Les cahiers des charges des appels d’offres de la profession regorgent de textes où l’on exige par exemple qu’après une formation de 10 ou 15 heures, au rythme d’une heure par semaine, étalée sur une période allant jusqu’à 6 mois, le stagiaire ait progressé d’un demi-niveau sur l’échelle du CECRL ou de X points au TOEIC.
Il suffit de consulter les publications des spécialistes du domaine, comme Cambridge Assessment ou The American Council on the Teaching of Foreign Languages (ACTFL), pour se rendre compte qu’il faut beaucoup d’heures d’apprentissage guidé pour passer d’un niveau à un autre du CECRL (150 à 300) et que l’aisance et la spontanéité s’acquièrent grâce à une pratique quasi quotidienne.
Qui en a les moyens et le temps, dans les entreprises aujourd’hui ?
Par ailleurs, la plupart des personnes qui suivent une formation au sein de leur entreprise ne se soucient pas du niveau, sauf si celui-ci est imposé. Elles souhaitent plutôt être capables de participer à des conférences en langue étrangère, de répondre à des emails ou au téléphone, d’accueillir des visiteurs, de faire un exposé, d’être plus à l’aise, ou simplement de maintenir leur niveau actuel.
Face à ces demandes, les professionnels de la formation linguistique ont tendance à ménager la chèvre et le chou, en laissant les formateurs adapter leur accompagnement aux demandes du stagiaire, tout en proposant à l’entreprise des outils de mesure de micro-progression en niveau qui n’ont aucun sens et ne reflètent pas la réalité. Cela a contribué à décrédibiliser la profession, car les résultats ne sont pas au rendez-vous.
Peut-on mesurer autre chose que la progression en niveau ?
Il serait plus logique de mesurer les résultats de la formation en fonction des objectifs opérationnels et de l’efficacité communicative plutôt qu’en termes de niveau. Mais comment procéder ?

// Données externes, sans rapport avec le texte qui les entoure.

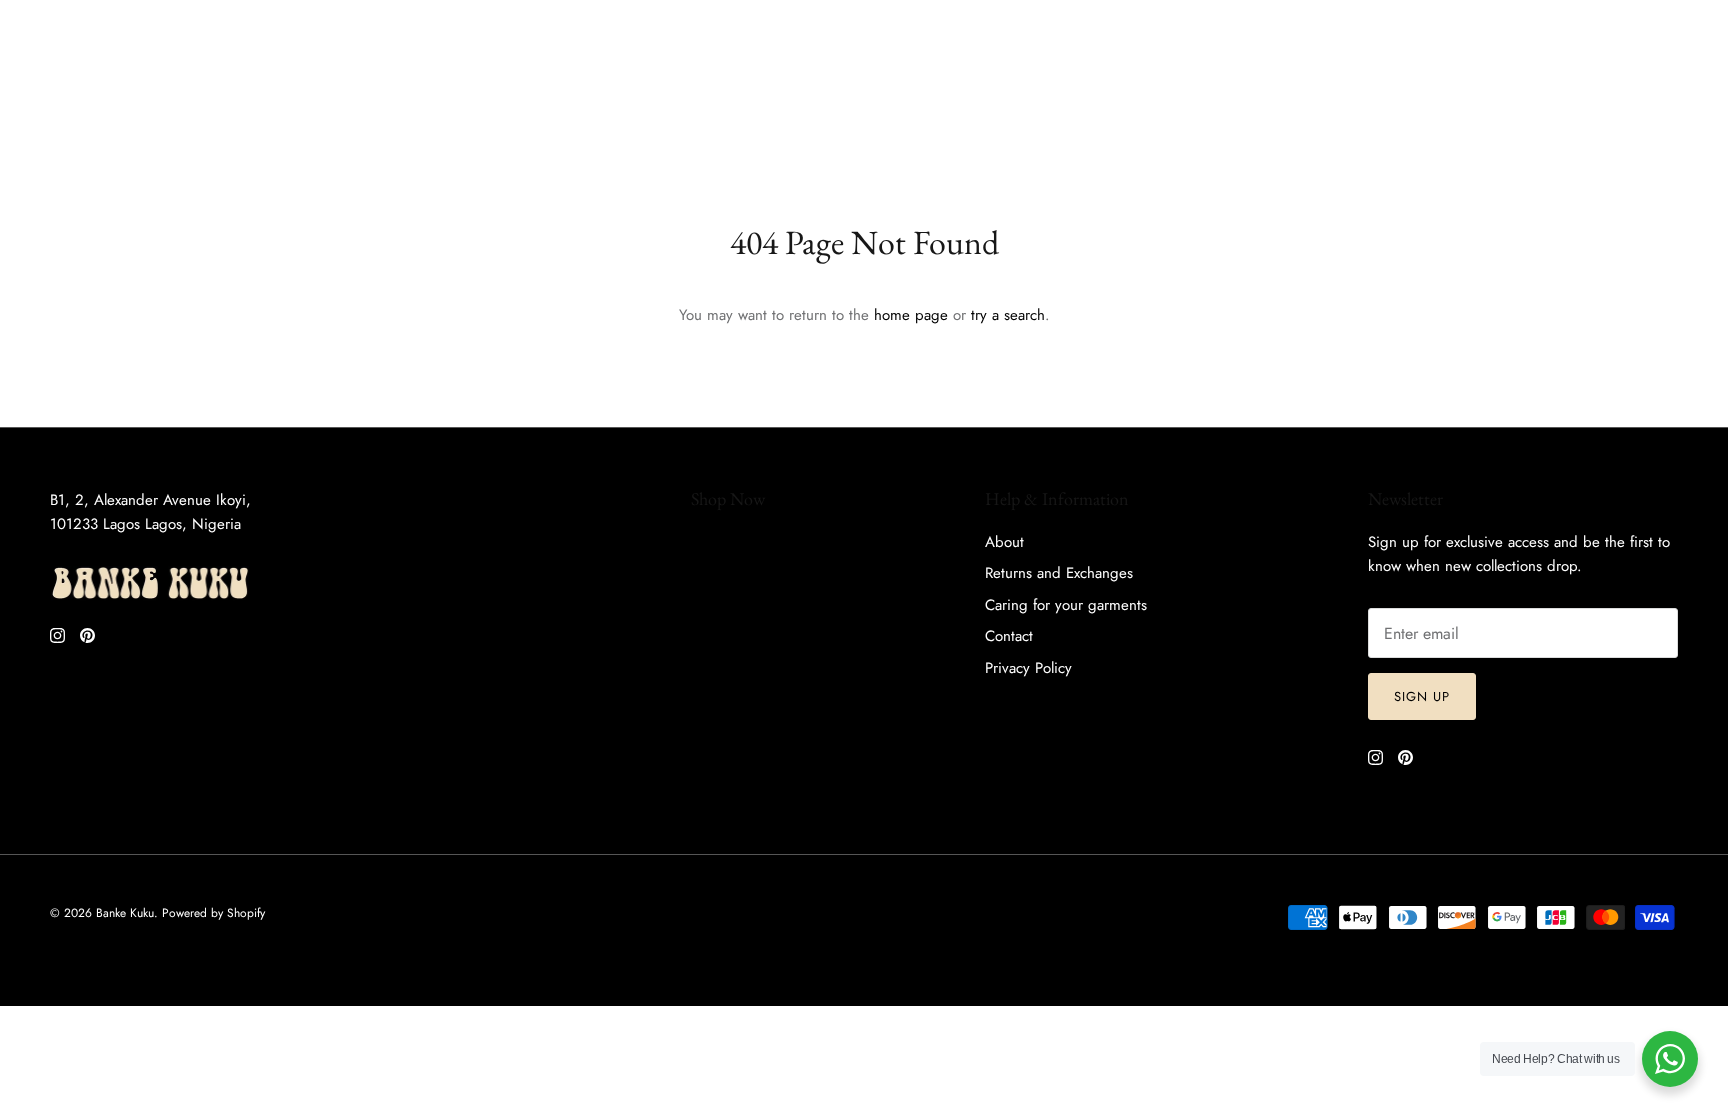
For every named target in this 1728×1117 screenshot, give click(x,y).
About (466, 81)
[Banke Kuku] (864, 82)
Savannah (268, 81)
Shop (56, 81)
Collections (372, 81)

L’approche par compétences et la perspective actionnelle ont été adoptées depuis longtemps par certains prestataires et certificateurs. Pourtant, la formation linguistique en entreprise reste trop souvent centrée sur l’atteinte d’un niveau supérieur.
1. Niveau de langue, compétence et performance
Le niveau de langue est souvent représenté par un score ou une lettre (A1, A2, B1, B2, C1, C2). Même si utile, cette représentation est réductrice. Selon le CECRL, un niveau de langue mobilise des compétences linguistiques, pragmatiques et sociolinguistiques.
Dans le contexte professionnel, on peut cibler des compétences linguistiques professionnelles transversales : capacité à faire une présentation technique, à rédiger des emails, à lire un article spécialisé, à interagir en réunion, à négocier un contrat, etc. Chaque compétence peut se décomposer en micro-compétences.
Comme le nombre de variables est important, toutes sortes de profils sont possibles. La notion de niveau global est donc relative. Deux personnes ayant le même « niveau » global peuvent avoir des profils et des besoins très différents.
La compétence linguistique étant multidimensionnelle, il est nécessaire de trouver d’autres outils que l’échelle linéaire du niveau pour mesurer les progrès en compétences sans changement de niveau général.
La « performance » ou « efficacité communicative » se définit comme le degré de maîtrise d’une tâche ou compétence dans la langue étrangère. L’apprentissage de la langue n’est pas un but en soi, mais un moyen d’atteindre des objectifs opérationnels.
2. Comment mesurer les compétences et la performance ?
Il est possible de mesurer la maîtrise de compétences professionnelles, même si elles sont complexes, en soumettant l’apprenant à des scénarios et mises en situation, comme le font certains tests ou examens certifiants.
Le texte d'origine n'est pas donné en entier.